- **Ce que vous ferez**
- A) Recopiez fidèlement le passage du billet sur les menstruations allant de « Ces avancées technologiques » jusqu'à « nature lui impose? » inclus.
- B) Dans quel État la gynécologue Patricia J. Sulak pratique-t-elle, selon le billet sur les menstruations ?
- C) Écrivez la suite du billet sur les menstruations à partir de sa dernière phrase.

- **Texte fourni**
+ + + + +

BloguesRichard Martineau

Dans le rouge

L'homme, on le sait, est de moins en moins esclave de la nature. On peut changer la couleur de nos cheveux, la longueur de notre nez, même notre sexe! Grâce aux miracles de la microchirurgie, on pourra même bientôt se faire transplanter la face d'un mort.

Ces avancées technologiques posent une question cruciale: y a-t-il des limites à jouer avec Mère Nature?

Prenez les menstruations. Rien de plus naturel que ce phénomène biologique. Rien de plus encombrant, aussi. Vous avez mal au ventre, vous devez porter des tampons ou des serviettes, votre humeur monte et descend, votre performance au travail fluctue. Le jeu en vaut-il la chandelle? Pourquoi une femme supporterait-elle d'être menstruée tous les 28 jours si la technologie lui permet de se libérer des contraintes que la nature lui impose?

Les féministes sont divisées sur la question. Certaines disent que le cycle menstruel fait partie intégrante de la féminité, et que stopper ce cycle équivaut en quelque sorte à gommer les différences sexuelles et à transformer les femmes en hommes. Alors que d'autres pensent qu'il n'y a rien de naturel dans les menstruations.

C'est le cas du professeur Patricia J. Sulak, une gynécologue de renom qui pratique au Texas. Selon madame Sulak, cette perte régulière de sang est inutile et dangereuse. Plus une femme est menstruée, plus elle risque de développer des cancers ovariens et utérins.

«Avant, écrit Patricia J. Sulak, les femmes tombaient enceintes très jeunes, alors qu'elles sortaient tout juste de l'adolescence. Elles avaient plusieurs enfants, allaitaient entre chaque accouchement (ce qui stoppe les menstruations) et commençaient leur ménopause à quarante ans. Une femme pouvait avoir 50 cycles menstruels dans une vie, alors qu'aujourd'hui, à cause de notre nouveau style de vie, ce nombre a grimpé à 450! Ce qui était naturel il y a 100 ans ne l'est plus du tout.»

+ + + + +

- **Entrées enregistrées**

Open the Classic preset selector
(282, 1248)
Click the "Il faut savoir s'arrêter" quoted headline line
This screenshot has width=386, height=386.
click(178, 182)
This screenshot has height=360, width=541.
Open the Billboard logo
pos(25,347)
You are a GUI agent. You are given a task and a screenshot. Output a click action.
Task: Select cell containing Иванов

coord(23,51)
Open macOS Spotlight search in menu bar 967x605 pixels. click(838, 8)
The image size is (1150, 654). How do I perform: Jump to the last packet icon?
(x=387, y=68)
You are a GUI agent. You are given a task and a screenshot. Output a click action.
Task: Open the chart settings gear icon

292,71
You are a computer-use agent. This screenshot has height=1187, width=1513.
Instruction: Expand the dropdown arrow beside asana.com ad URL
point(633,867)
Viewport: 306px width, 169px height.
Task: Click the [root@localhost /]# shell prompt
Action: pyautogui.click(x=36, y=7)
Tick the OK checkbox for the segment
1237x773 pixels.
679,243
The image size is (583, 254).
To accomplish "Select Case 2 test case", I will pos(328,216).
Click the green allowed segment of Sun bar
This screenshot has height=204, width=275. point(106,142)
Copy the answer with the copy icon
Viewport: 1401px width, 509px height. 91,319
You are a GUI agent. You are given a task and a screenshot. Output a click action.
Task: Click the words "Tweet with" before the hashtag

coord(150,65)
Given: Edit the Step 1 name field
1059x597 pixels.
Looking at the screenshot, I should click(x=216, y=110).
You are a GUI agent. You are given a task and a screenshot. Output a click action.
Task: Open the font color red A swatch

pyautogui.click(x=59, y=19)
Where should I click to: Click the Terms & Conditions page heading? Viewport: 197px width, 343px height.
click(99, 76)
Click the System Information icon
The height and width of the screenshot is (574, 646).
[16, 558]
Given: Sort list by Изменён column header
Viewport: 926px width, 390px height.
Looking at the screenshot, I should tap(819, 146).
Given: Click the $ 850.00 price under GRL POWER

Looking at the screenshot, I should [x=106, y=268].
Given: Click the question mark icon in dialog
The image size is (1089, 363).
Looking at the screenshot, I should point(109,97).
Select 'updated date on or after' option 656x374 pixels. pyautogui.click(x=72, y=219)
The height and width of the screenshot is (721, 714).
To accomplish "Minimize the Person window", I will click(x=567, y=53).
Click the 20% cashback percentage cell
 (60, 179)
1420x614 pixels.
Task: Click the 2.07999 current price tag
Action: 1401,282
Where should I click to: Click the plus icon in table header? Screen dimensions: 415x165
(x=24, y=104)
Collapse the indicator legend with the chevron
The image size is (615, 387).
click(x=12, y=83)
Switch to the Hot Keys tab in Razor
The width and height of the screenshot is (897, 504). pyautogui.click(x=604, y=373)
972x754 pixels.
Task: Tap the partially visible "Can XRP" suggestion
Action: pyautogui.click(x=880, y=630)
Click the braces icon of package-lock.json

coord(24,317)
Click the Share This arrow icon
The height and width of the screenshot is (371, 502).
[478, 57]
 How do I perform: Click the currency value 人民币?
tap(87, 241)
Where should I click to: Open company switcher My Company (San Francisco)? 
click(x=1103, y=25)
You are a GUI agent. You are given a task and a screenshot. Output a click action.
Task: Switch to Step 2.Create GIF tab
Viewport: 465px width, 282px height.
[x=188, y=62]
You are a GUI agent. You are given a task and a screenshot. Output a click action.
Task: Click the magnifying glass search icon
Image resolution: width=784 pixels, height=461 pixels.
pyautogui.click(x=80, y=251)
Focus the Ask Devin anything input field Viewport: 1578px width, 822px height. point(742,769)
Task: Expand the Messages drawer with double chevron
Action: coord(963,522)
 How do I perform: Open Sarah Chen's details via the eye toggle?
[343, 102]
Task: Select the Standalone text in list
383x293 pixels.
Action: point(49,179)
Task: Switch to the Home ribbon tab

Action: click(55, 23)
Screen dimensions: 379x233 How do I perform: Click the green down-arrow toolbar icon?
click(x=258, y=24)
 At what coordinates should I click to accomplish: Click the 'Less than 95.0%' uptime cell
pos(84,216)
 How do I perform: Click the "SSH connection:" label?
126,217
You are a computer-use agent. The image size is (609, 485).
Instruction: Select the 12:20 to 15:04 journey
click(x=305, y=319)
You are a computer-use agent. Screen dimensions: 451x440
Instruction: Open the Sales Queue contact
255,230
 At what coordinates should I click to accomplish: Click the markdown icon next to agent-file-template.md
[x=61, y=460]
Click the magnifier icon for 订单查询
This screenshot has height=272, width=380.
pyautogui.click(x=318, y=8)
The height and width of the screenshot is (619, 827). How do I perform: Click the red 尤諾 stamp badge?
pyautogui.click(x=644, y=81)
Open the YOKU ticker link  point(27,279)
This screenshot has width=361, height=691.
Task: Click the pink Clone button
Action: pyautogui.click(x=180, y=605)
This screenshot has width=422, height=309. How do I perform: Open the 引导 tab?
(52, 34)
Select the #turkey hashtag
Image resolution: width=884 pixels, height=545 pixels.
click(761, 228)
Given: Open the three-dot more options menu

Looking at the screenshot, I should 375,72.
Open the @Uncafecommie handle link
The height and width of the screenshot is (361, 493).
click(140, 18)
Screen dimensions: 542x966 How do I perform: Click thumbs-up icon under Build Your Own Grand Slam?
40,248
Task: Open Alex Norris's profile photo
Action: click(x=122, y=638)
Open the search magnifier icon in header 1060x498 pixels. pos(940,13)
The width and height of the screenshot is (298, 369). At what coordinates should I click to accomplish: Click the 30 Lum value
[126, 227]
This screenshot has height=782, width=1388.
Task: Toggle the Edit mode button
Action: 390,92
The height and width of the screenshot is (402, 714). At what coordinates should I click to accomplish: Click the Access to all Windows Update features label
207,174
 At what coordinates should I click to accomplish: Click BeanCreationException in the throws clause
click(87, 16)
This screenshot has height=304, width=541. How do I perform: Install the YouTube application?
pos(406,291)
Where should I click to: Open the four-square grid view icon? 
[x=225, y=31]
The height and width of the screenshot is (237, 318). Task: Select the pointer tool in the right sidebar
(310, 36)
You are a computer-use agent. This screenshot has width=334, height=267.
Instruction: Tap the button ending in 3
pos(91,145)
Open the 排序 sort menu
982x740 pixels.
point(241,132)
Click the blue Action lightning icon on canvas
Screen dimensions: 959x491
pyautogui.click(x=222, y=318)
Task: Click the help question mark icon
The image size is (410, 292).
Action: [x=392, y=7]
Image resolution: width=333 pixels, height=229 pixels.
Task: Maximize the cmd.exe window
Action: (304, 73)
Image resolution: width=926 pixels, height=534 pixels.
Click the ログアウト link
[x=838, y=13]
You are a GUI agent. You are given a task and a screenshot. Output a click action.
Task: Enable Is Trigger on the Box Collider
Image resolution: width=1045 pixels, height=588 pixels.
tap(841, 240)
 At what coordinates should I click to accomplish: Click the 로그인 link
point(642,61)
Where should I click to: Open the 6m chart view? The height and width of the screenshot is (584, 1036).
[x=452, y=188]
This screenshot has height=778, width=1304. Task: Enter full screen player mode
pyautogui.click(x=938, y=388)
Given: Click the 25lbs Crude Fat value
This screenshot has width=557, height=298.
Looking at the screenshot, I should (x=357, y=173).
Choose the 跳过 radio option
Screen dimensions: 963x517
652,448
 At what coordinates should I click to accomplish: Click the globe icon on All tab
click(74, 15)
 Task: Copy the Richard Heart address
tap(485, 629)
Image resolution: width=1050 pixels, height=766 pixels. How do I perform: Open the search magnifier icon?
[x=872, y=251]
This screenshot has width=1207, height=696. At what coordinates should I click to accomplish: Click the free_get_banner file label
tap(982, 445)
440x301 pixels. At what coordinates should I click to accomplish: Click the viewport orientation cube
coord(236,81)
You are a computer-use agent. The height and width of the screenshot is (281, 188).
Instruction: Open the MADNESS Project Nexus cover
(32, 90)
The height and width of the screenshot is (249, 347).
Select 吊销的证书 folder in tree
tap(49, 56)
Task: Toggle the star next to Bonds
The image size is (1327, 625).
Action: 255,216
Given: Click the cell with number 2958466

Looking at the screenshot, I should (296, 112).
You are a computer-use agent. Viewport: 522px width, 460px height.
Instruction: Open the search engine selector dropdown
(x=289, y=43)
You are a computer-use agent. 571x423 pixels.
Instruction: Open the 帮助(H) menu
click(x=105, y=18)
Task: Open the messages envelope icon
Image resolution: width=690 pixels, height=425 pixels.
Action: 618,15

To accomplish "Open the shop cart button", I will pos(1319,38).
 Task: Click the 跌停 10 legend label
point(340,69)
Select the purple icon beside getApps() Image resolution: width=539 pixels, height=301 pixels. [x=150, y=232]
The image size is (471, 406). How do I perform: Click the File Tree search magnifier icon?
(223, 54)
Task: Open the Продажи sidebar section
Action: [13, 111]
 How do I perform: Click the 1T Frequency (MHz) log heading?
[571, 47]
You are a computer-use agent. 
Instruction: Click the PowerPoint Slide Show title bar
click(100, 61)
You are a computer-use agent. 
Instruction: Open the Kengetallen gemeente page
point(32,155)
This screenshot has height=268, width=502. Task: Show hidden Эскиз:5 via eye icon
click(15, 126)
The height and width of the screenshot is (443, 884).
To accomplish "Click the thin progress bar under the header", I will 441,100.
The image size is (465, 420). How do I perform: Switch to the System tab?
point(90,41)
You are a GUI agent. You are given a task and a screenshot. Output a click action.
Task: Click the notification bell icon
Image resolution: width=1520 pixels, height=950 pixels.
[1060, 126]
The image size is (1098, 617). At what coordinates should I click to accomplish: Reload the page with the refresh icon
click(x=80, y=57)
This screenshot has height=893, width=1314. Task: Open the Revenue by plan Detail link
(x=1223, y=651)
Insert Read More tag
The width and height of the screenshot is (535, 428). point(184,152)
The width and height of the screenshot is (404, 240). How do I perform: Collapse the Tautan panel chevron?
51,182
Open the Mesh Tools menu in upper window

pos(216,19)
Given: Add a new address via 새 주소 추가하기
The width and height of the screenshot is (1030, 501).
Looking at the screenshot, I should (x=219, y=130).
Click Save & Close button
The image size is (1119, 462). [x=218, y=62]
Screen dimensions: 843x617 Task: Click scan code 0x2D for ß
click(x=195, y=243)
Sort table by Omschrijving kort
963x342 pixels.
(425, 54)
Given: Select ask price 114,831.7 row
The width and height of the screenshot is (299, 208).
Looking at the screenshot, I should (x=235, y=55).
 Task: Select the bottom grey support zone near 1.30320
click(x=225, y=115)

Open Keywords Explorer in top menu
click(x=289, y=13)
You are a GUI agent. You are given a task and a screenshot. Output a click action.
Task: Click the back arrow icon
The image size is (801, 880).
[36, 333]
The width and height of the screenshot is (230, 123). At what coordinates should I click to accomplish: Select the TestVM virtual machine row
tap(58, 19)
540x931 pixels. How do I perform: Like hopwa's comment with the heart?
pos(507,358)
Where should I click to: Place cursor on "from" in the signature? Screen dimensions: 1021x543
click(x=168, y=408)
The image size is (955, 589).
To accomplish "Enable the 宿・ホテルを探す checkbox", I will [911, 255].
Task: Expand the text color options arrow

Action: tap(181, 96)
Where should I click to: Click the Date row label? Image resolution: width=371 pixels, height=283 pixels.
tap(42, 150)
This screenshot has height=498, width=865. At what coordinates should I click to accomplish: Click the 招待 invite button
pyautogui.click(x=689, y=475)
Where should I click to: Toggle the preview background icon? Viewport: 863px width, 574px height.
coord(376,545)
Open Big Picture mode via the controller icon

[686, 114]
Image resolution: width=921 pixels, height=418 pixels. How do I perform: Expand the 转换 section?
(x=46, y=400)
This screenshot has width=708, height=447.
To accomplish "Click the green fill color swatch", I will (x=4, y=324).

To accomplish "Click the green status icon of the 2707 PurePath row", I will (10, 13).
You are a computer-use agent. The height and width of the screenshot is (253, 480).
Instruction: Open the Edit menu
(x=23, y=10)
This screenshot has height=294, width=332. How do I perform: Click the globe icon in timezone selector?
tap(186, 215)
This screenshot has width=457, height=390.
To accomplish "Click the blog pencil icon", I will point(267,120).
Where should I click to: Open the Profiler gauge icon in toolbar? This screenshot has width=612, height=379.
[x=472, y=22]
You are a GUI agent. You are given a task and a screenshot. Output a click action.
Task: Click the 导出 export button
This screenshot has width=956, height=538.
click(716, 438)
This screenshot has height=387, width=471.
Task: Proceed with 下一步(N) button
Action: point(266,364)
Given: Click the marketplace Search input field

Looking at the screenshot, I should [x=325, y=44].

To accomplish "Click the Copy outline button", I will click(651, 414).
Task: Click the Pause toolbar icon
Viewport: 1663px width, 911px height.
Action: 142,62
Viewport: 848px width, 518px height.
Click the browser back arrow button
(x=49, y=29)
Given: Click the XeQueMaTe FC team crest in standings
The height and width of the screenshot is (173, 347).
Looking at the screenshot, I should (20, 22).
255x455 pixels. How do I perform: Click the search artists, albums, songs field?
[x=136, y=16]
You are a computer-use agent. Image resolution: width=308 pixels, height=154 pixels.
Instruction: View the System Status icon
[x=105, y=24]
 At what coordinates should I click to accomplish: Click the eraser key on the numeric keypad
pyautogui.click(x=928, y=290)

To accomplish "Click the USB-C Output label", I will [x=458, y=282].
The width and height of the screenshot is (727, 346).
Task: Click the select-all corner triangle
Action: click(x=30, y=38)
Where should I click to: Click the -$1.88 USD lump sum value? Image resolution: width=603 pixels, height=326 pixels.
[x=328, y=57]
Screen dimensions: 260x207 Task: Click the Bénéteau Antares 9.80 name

+ + + + +

- **Réponses par tâche**
- A)
Ces avancées technologiques posent une question cruciale: y a-t-il des limites à jouer avec Mère Nature?

Prenez les menstruations. Rien de plus naturel que ce phénomène biologique. Rien de plus encombrant, aussi. Vous avez mal au ventre, vous devez porter des tampons ou des serviettes, votre humeur monte et descend, votre performance au travail fluctue. Le jeu en vaut-il la chandelle? Pourquoi une femme supporterait-elle d'être menstruée tous les 28 jours si la technologie lui permet de se libérer des contraintes que la nature lui impose?

- B) Au Texas.

- C)
Il y a quelques années, Patricia J. Sulak aurait passé pour folle. Mais aujourd'hui, de plus en plus de femmes partagent son point de vue. Partout aux quatre coins de la planète, des spécialistes appuient le mouvement anti-menstruation et demandent à ce qu'on éduque les jeunes filles sur les bienfaits de cette théorie.

Eh bien, j'ai une excellente nouvelle pour madame Sulak: elle pourra bientôt compter sur l'aide de plusieurs dizaines d'hommes québécois.

L'autre jour, en prenant une bière dans un endroit enfumé, j'ai parlé de ses théories avec mes amis, et ils sont tous d'accord pour lui donner un coup de main. Tous, sans exception, trouvaient que c'était une idée géniale. Il y en a même un qui veut soumettre la candidature de madame Sulak pour le prochain prix Nobel de la Paix.

Imaginez. Plus de PMS! Plus de sautes d'humeur! Le sourire 365 jours par année! C'est pas beau, ça? Non seulement le taux de divorce chutera-t-il de façon dramatique, mais la planète respirera mieux. Plus de tampon à jeter, plus de serviettes hygiéniques à recycler. Alleluia!
Pourquoi n'y a-t-on pas pensé avant?

Il y a quelques semaines, dans le cadre d'une émission de télé que je co-anime sur les ondes de Télé-Québec, je discutais avec trois lesbiennes. Elles me disaient comment c'était génial de vivre – et de coucher – avec une femme.
«Mais y a-t-il un inconvénient? leur ai-je demandé en toute innocence.
– Oui, m'ont-elles répondu. On a nos règles en même temps. Quand ça arrive, c'est l'enfer. Il faut que l'une des deux aille coucher à l'hôtel. Dans ces moments-là, on regrette de ne pas vivre avec un homme.»

Par respect pour mes invitées, je me suis retenu de ne pas sourire. J'ai gardé un visage impassible. Mais je dois vous l'avouer: en dedans, je hurlais de joie. Enfin, des femmes partageaient notre désarroi!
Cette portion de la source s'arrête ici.